=== Problem statement ===
Write the next part of the book description and Andre Norton biography below, picking up right after its last sentence.

Extract provided below:

The story concerns Nik Colherne, who aids in a kidnapping to win a new face to replace his scarred one. He gets his new face and fights to free the kidnapped boy - and himself - from the Thieves Guild. It is a rattling good adventure story which should be relished by science-fiction buffs of all ages
Andre Norton, born Alice Mary Norton, was a pioneering American author of science fiction and fantasy, widely regarded as the Grande Dame of those genres. She also wrote historical and contemporary fiction, publishing under the pen names Andre Alice Norton, Andrew North, and Allen Weston. She launched her career in 1934 with The Prince Commands, adopting the name “Andre” to appeal to a male readership. After working for the Cleveland Library System and the Library of Congress, she began publishing science fiction under “Andrew North” and fantasy under her own name. She became a full-time writer in 1958 and was known for her prolific output, including Star Man’s Son, 2250 A.D. and Witch World, the latter spawning a long-running series and shared universe. Norton was a founding member of the Swordsmen and Sorcerers' Guild of America and authored Quag Keep, the first novel based on the Dungeons & Dragons game. She influenced generations of writers, including Lois McMaster Bujold and Mercedes Lackey. Among her many honors were being the first woman named Gandalf Grand Master of Fantasy and SFWA Grand Master. In her later years, she established the High Hallack Library to support research in genre fiction. Her legacy continues with the Andre Norton Award for young adult science fiction and fantasy.

End of Extract provided.
Raw data below:

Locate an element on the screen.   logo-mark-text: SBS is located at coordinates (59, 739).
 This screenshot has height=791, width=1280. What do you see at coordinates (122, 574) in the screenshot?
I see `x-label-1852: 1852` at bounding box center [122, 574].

End of Raw data.

=== Exercise output ===
When I read this story years ago – I was about the age of a Norton hero – I thought it one her best. Now, about fifty years later, I've changed. It remains a good, exciting adventure and the characters show some depth. Still only one female and that a minor figure, but that was the way of 1960s teenage science fiction, all chaps together, backslapping camaraderie, watching each other's backs, and strict celibacy. The planet of Dis has an infrared sun that requires cin-goggles to be worn if you want to see anything. It is inhabited by a vast array of vicious nocturnal prowling, flying, swimming, crawling, creeping, slithering nightmares that will bite your arm off given a half chance. Blasters are provided for personal protection, yet sunblock on exposed facial skin never seems necessary.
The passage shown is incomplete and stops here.